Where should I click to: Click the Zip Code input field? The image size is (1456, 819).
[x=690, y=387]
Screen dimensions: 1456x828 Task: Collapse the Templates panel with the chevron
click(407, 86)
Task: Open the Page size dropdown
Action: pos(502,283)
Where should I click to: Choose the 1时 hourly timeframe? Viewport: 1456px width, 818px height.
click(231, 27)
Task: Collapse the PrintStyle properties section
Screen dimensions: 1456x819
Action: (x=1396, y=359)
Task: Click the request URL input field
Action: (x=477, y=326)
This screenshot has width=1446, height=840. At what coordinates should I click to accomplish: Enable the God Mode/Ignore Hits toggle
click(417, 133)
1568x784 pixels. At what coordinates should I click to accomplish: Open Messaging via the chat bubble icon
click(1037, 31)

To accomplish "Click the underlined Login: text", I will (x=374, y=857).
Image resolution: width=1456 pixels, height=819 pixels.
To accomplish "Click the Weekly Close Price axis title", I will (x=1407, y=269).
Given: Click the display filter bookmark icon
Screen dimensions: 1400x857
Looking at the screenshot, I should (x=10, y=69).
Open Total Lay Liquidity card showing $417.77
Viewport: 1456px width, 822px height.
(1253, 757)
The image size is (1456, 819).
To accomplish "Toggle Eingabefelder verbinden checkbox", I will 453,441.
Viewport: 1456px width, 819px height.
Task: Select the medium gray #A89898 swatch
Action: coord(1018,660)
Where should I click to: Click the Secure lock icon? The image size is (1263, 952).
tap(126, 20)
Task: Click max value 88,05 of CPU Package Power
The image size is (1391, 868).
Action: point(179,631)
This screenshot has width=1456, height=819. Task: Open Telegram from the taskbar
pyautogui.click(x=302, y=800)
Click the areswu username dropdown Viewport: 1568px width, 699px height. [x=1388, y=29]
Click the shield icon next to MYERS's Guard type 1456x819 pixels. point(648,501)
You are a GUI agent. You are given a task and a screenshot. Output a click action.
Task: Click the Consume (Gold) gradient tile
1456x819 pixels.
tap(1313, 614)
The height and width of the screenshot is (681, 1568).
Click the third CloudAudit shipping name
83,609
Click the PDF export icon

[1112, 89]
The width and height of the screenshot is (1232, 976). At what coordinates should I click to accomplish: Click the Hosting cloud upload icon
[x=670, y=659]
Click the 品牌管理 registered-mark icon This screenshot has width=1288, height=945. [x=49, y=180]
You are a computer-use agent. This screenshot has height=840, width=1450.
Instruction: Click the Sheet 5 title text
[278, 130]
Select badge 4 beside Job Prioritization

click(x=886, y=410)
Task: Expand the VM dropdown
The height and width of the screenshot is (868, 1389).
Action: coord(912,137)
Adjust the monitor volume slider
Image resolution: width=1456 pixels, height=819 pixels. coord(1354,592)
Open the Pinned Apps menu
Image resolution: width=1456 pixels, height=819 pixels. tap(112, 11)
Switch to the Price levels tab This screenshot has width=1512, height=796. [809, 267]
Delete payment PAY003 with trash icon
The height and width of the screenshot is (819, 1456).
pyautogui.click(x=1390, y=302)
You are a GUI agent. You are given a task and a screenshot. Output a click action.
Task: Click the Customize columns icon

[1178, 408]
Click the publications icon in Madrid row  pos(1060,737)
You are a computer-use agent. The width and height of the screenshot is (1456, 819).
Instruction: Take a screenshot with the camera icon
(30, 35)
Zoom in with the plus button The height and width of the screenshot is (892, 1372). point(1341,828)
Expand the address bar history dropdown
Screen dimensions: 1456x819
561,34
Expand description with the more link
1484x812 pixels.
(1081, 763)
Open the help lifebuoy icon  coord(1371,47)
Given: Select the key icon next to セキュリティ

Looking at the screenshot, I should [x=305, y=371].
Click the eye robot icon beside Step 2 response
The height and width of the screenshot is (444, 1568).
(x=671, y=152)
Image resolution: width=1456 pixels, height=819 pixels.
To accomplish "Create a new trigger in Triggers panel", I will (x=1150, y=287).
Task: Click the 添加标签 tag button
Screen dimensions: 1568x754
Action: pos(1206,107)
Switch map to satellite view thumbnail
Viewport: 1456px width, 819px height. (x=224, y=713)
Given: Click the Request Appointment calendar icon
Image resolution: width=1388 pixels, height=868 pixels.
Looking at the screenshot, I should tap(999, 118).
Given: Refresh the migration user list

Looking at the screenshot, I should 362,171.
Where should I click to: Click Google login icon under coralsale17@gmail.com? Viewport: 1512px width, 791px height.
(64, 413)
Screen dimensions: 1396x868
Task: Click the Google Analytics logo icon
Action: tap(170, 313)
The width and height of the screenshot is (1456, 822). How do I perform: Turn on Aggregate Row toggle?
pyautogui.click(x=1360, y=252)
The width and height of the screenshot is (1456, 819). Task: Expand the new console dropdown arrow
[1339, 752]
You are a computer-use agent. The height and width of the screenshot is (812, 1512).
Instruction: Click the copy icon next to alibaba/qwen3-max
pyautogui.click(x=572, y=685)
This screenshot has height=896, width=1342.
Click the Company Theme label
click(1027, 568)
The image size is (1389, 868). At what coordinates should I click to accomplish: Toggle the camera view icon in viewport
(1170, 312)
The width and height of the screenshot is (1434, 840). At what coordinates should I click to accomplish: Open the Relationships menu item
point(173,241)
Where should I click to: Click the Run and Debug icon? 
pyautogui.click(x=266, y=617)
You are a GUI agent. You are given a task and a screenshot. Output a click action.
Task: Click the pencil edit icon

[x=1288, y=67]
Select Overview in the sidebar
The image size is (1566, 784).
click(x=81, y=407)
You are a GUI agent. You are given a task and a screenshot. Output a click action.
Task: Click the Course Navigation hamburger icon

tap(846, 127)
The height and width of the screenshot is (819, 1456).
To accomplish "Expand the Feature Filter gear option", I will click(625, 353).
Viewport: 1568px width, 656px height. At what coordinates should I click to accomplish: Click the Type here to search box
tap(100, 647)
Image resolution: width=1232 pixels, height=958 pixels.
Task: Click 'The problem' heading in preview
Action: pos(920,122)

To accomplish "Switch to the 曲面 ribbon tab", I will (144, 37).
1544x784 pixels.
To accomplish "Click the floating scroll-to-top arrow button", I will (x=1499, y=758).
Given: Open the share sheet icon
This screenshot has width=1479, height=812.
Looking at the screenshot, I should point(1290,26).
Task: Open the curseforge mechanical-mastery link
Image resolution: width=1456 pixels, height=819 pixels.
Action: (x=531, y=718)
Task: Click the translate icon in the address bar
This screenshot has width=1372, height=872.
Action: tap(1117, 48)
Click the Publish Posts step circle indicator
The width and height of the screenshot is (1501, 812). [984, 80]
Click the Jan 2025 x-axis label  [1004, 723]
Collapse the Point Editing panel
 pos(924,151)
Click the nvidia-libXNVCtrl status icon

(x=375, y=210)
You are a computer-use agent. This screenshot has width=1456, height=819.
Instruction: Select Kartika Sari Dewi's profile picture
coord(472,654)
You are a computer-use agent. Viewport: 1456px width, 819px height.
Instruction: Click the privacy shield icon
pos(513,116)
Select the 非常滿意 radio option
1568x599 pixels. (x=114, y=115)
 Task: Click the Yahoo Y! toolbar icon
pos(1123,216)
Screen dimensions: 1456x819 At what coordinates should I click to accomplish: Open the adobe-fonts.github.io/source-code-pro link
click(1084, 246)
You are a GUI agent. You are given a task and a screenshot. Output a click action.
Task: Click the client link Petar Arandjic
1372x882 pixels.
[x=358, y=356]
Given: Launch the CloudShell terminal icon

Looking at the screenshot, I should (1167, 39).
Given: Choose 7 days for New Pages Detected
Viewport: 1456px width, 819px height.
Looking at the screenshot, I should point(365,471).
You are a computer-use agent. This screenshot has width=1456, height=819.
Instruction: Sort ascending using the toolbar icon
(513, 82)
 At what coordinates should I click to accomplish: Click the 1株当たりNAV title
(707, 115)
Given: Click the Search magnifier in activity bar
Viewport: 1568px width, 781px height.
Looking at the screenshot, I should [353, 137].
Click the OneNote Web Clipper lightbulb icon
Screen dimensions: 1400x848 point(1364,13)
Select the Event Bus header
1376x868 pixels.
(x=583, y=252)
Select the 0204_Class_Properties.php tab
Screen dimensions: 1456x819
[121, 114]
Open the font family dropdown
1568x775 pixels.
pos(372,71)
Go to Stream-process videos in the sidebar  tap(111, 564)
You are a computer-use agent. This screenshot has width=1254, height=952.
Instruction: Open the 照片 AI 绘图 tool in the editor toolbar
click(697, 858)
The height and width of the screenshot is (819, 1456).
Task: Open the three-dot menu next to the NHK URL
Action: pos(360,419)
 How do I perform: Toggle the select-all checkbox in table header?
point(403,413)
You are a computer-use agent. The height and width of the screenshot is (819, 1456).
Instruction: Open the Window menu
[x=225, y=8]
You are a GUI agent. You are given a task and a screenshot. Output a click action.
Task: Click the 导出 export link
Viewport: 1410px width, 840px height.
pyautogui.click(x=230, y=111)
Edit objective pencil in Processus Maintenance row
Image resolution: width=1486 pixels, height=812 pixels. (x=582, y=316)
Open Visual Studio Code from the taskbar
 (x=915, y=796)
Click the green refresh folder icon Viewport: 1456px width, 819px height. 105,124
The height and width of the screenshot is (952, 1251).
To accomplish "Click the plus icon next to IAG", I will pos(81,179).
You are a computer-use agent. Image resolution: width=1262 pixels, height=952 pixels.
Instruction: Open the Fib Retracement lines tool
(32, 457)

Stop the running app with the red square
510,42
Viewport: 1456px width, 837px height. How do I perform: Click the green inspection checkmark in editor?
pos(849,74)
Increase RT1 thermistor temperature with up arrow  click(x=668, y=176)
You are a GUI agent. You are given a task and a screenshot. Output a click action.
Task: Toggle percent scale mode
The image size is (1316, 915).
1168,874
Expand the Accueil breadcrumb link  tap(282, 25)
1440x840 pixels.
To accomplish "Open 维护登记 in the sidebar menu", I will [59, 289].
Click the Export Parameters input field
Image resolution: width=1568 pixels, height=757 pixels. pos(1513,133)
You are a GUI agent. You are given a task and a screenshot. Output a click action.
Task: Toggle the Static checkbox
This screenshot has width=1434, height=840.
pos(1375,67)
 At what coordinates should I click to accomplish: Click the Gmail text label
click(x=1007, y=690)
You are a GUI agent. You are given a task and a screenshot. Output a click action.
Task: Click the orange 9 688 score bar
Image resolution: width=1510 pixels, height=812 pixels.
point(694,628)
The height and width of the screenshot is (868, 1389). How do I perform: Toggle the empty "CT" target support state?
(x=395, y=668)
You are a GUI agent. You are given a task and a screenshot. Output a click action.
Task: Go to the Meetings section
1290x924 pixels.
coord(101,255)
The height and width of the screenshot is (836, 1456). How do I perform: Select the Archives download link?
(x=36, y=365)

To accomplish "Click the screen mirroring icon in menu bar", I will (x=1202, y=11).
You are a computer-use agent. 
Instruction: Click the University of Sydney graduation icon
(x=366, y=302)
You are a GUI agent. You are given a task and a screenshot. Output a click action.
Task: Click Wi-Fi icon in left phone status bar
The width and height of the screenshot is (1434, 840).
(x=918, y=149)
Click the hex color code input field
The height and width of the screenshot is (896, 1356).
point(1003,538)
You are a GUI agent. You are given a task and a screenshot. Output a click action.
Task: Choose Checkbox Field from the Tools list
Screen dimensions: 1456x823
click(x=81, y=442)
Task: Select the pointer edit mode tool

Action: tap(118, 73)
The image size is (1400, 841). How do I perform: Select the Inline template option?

◆ **ABOUT THIS TASK**
Copy out each line of the material that holds the word "section".

◆ **COMPLETED EXERCISE**
Task: Collapse the PrintStyle properties section
Task: Go to the Meetings section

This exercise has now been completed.